Amazon Alexa Enterprise • 2024
Designing Reliable Communication Alerts for Alexa Devices
Solo Product Designer , 2023-2024
PMs · Engineering · Solution Architects
Communication Systems Design · Design Systems · Enterprise UX
TLDR;
As the solo designer, I owned the end-to-end design of Persistent Visual Alerts which is a communication system that gave hotels and senior living properties a reliable way to reach guests and residents directly through in-room Alexa devices.
The problem: existing notification surfaces were passive, easy to miss, and impossible to customize for urgent or time-sensitive needs. A medication reminder and a happy hour promotion were being delivered the same way and neither was working well.
I designed an alert system with a three-tier urgency framework, a configurable template system for enterprise developers, and guardrails that protected end users from notification overload. The feature shipped to all Alexa Smart Properties partners across hospitality and senior living, and was adopted by three early partners.
CHALLENGE
Properties needed to reach guests and residents. The existing tools weren't built for that.
Enterprise customers deploying Alexa in senior living and hospitality had three notification options, none of which solved the core need.
Pinned cards couldn't be customized.
Bell notifications required navigating a system tray, unusable for residents with limited mobility.
Rotating cards cycled every 8 seconds which was fine for ambient discovery but completely wrong for critical alerts.
The result: staff were still making phone calls and door-to-door visits to deliver medication reminders and emergency alerts.

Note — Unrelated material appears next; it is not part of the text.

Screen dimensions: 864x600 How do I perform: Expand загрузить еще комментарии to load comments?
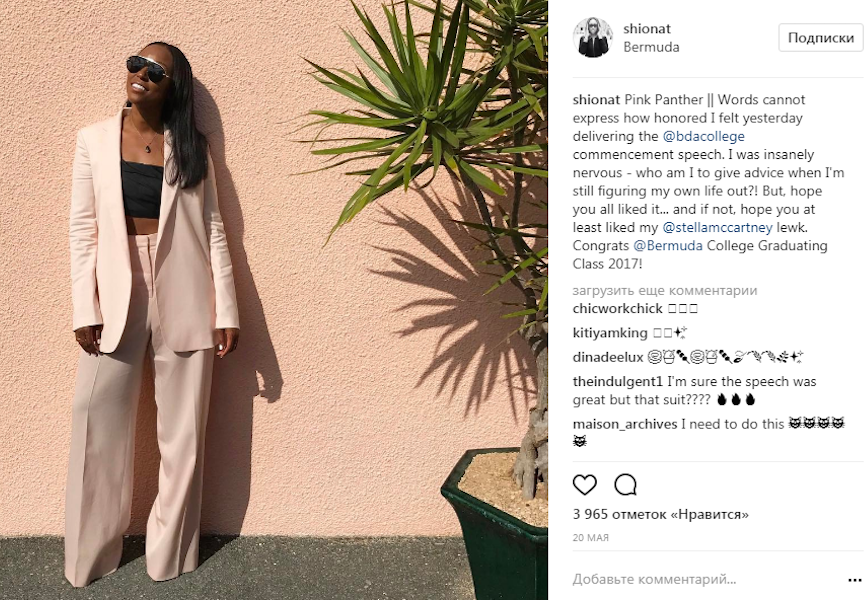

Properties were paying for Alexa devices that couldn't do the one thing they needed most.
PARTNER FEEDBACK
Before designing anything new, I listened to what partners were trying to do with notifications.
I started by auditing every existing notification surface, mapping each pattern against the partner use cases it was supposed to serve and where it was falling short.
STRATEGIC DECISION
I pushed back on giving partners unlimited control.
Early in the project, business development and solutions architects advocated for a fully open system letting partners configure alerts however they wanted. I pushed back. Without guardrails, nothing would stop a property from turning an Alexa device into an advertising billboard. Noise would erode trust.
I made the case that protecting the end user's experience was protecting the business. I then defined three urgency tiers governing audio and visual behavior based on content criticality.
DESIGN PRINCIPLES
Four principles kept the system honest.
Progressive enhancement — attention has to be earned.
Least intrusive first — the right interruption is the minimum required.
Accessible by design — voice had to be a complete path, not a secondary option.
Configurable but constrained — flexibility for partners, guardrails to protect users.
I started by auditing existing templates, mapping each pattern against the partner use cases it was supposed to serve and where it was falling short.
WHAT WE BUILT
A configurable template system that gave partners control without compromising the experience.
The final system shipped with a configurable template system giving properties control over headline, body copy, image, actions, and urgency level with guardrails built in. Urgency tier determined audio behavior automatically. Every alert was fully operable by voice, no touch required.
After launch, partner usage revealed an opportunity to simplify. The three-tier framework evolved into two types: alerts for critical time-sensitive information, and promotions for non-urgent content like offers and announcements. Cleaner mental model for partners, more predictable experience for users.
→ See how this evolved in the Enterprise Console case study
IMPACT
The feature shipped to all Alexa Smart Properties partners across hospitality and senior living.
Three early partners validated the framework across hospitality and senior living before broader rollout. Engagement with property updates increased meaningfully. The design guardrails became the standard across Alexa Smart Properties, the system-wide framework for how properties communicate with guests and residents on Alexa devices.
Quotes from Partners
"Senior living is mostly voice-centric, but multimodal devices have doubled our property engagement metrics. The ability to send notifications, alerts, and use a medium of communication that pushes residents to be more interactive with the device is a game changer."
— Co-founder of a Senior Living solutions provider
"Hotel guests find the devices and its capabilities intuitive. Guests are able to discover and benefit from the wide variety of in-room experiences we enable. We have seen fewer front desk calls, and the skill launches in the property have tripled."
— CEO of a Hospitality Living solutions provider
REFLECTION
Guardrails are a feature, not a constraint.
The most important design decision in this project wasn't a screen. It was the system that governed what partners could and couldn't do. Flexibility without limits would have eroded the trust the feature depended on.
The right communication tool depends on what you're communicating.
A medication reminder and a happy hour promotion should never compete for the same level of attention. Designing for urgency as a first-class property taught me that communication design is about knowing when to be loud, when to be quiet, and when to get out of the way entirely.